> **Aufgaben bearbeiten**:
1: Stimmen die folgenden Aussagen mit dem Text über die „Totenwaffen Division“ überein: (a) Der Telegram-Kanal hatte zu Hochzeiten über 100 Mitglieder, (b) die ehemalige Heeres-Reitschule wurde in den 1920er-Jahren erbaut, (c) Bewerber sollten ein Foto mitschicken, auf dem sie ihren Ausweis hochhalten? Beantworte jede Aussage mit Ja oder Nein und zitiere die entscheidenden Worte des Textes wörtlich.
2: Schreibe den Text über die „Totenwaffen Division“ im Anschluss an seinen letzten Satz weiter.

> **Vorliegender Text**:
Die „Totenwaffen Division“ versuchte seit geraumer Zeit neue Mitglieder zu rekrutieren. Der Journalist und Szene-Beobachter Sören Musyal erwähnte bereits Ende 2021 die „Totenwaffen“ und beschrieb deren Rekrutierungsarbeit: „Im Fragebogen, der per Mail beantwortet werden soll, wird u.a. danach gefragt, welchen ethnischen Hintergrund man hat, ob man Waffen besitzt, beim Militär war, Hitlers ‘Mein Kampf‘ gelesen hat und wie man sich die Welt nach der Revolution vorstellt.“ Zudem sollten Bewerber ein Foto mitschicken, auf dem sie einen Zettel mit dem eigenen Namen hochhalten. Mindestens eine weiße Hand soll dabei einwandfrei erkennbar sein, um sicherzustellen, dass sich hier nur weiße Menschen bewerben.
Ein Propagandavideo zeigt eine Person auf einem ehemaligen Kasernengelände in Potsdam
In dem inzwischen gelöschten Telegram-Kanal der „Totenwaffen“ wurden Propaganda-Memes, Bilder und Videos verbreitet. Ein Rekrutierungs-Video zeigt neben NS-Glorifizierung und antisemitischen Mordaufrufen auch Sprengstoffexplosionen. Laut dem Dokumentations-Verein democ. wurde mindestens eine dieser Sprengungen auf dem ehemaligen Kasernengelände Krampnitz in Potsdam durchgeführt. Auch eine Person ist in diesem Video auf der dem Grundstück der ehemaligen Kaserne zu sehen. Die ehemalige Heeres-Reitschule wurde in den 1930er-Jahren erbaut. Vor Ort waren am Samstag noch mutmaßlich Spuren der Sprengung sichtbar, berichtet democ. gegenüber Belltower.News.
Gegründet wurde der „Totenwaffen“-Telegram-Kanal Ende 2020 und hatte zu Hochzeiten über 100 Mitglieder. Laut einem Bericht von Ashley Mattheis über die „Atomwaffen Division“ und ihr Verhalten auf Telegram von April 2022 gab es nur eine Person, die Inhalte in „Totenwaffen“ postete. Ob es sich bei der postenden Person um den nun inhaftierten handelt, ist bisher unbekannt. Hauptziel dieses Kanals war die Rekrutierung neuer Mitglieder.
„Who is behind the Rise of Transgenderism?”
Das Rekrutierungsmaterial gibt einen Einblick in die Ideologie und Organisation der Terrorgruppe. Ein Sharepic, das auf einen inzwischen gelöschten Telegram-Kanal und einen ebenfalls nicht mehr vorhandenen Discord-Server-Server verweist, legt den „Siegesplan“ der „Totenwaffen“ dar.

> **Vorliegende Zeilen**:
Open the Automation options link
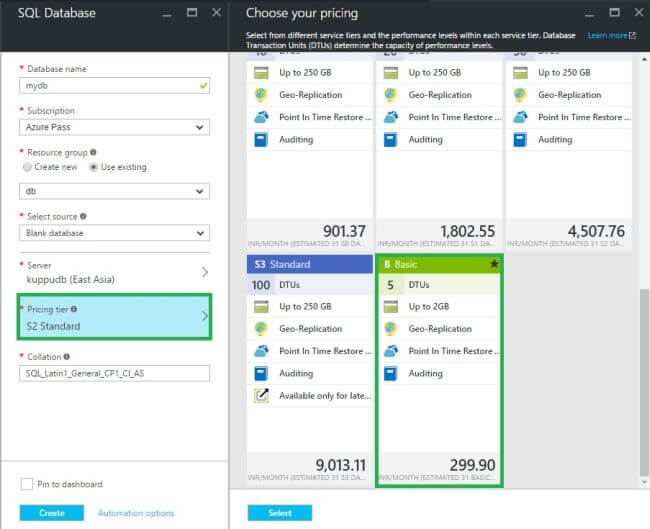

...

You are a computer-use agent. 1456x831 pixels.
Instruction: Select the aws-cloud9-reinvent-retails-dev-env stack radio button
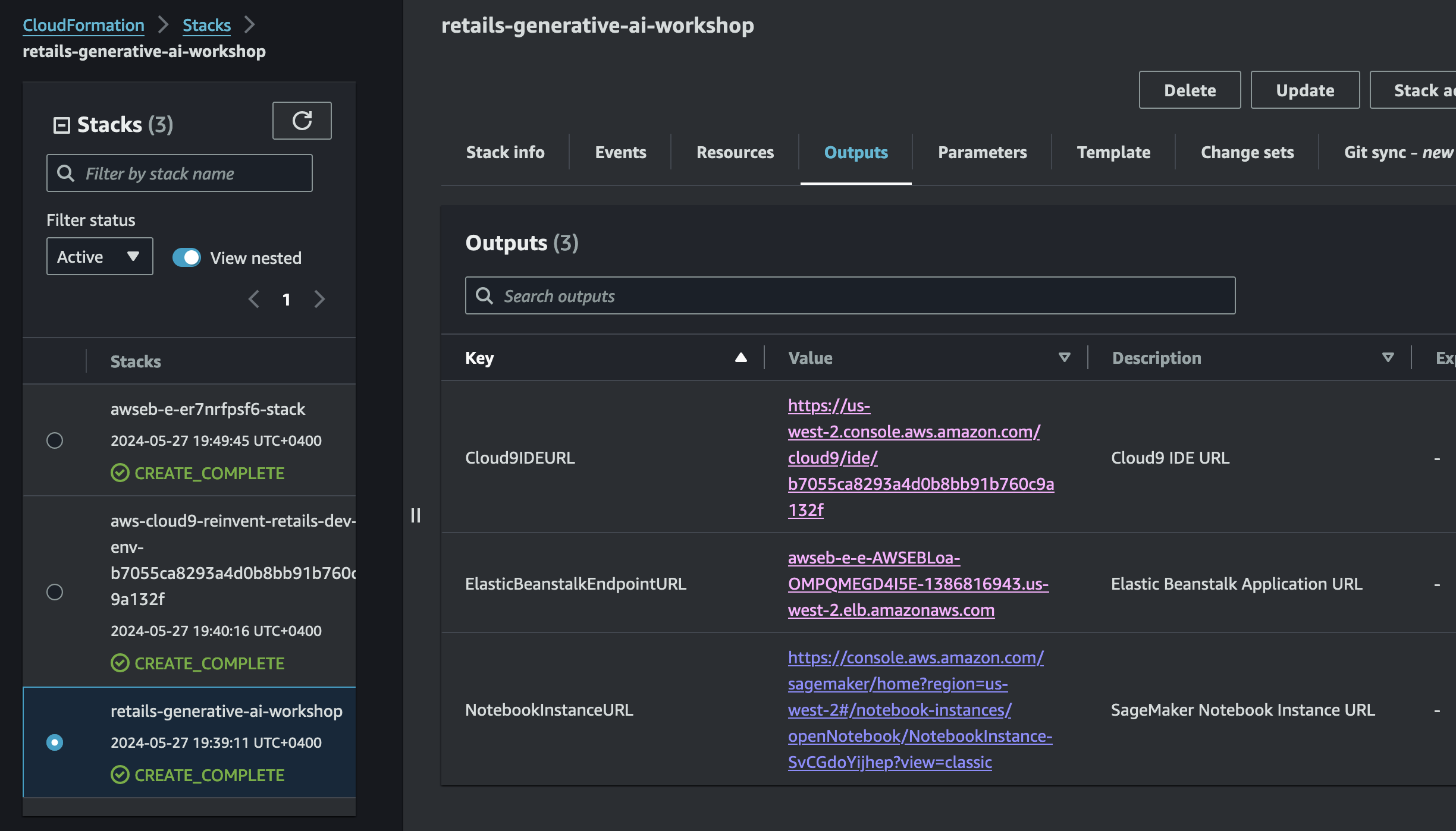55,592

> **Erwartete Antworten**:
1:
(a) Ja: „hatte zu Hochzeiten über 100 Mitglieder“
(b) Nein: „Die ehemalige Heeres-Reitschule wurde in den 1930er-Jahren erbaut.“
(c) Nein: „Zudem sollten Bewerber ein Foto mitschicken, auf dem sie einen Zettel mit dem eigenen Namen hochhalten.“

2:
Es empfiehlt dem angehenden Rechtsterroristen, über „unsere Kommunikationsmittel“, also das Internet, andere „Weiße Revolutionäre“ zu finden und sich so zu vernetzen. Der nächste Schritt stellt die Organisation in der rechtsextremen Terrorzelle dar. Die zukünftigen Terroristen sollten die entsprechende Literatur und Kunst studieren und verbreiten – explizit erwähnt werden die Klassiker der Neonazi-Lektüre wie „Mein Kampf“ oder James Masons‘ „Siege“. Außerdem sei es eine zwingende Notwendigkeit, Waffen zu erwerben: „Jeder Weiße muss bewaffnet und bereit sein!“ Der letzte Schritt ist die Vernichtung der „Feind:innen unserer Rasse“: Juden, Nichtweiße, „Rassenverräter:innen“, Liberale, Linke, Marxist:innen. Es wird explizit dazu aufgerufen, diesen Menschen das größtmögliche Leid zuzufügen.
Auch ein weiteres Bild ruft explizit zum Mord an Schwarzen, Juden, Homosexuellen oder Kommunist:innen auf, ein drittes zeigt zwei bewaffnete Figuren und trägt die Aufschrift „Wo auch immer wir gehen – es wird keine Gnade geben“. Ein anderes Bild bezieht sich explizit auf akzelerationistische Umsturzpläne. „Wenn es keinen Ort mehr gibt, zu dem man fliehen, und keinen Ort mehr gibt, an dem man sich verstecken kann, hilf‘ dem System zu kollabieren“, steht dort, außerdem ein Hakenkreuz, das Totenwaffen-Logo und die Aufforderung, sich der lokalen Nazi-Bande anzuschließen.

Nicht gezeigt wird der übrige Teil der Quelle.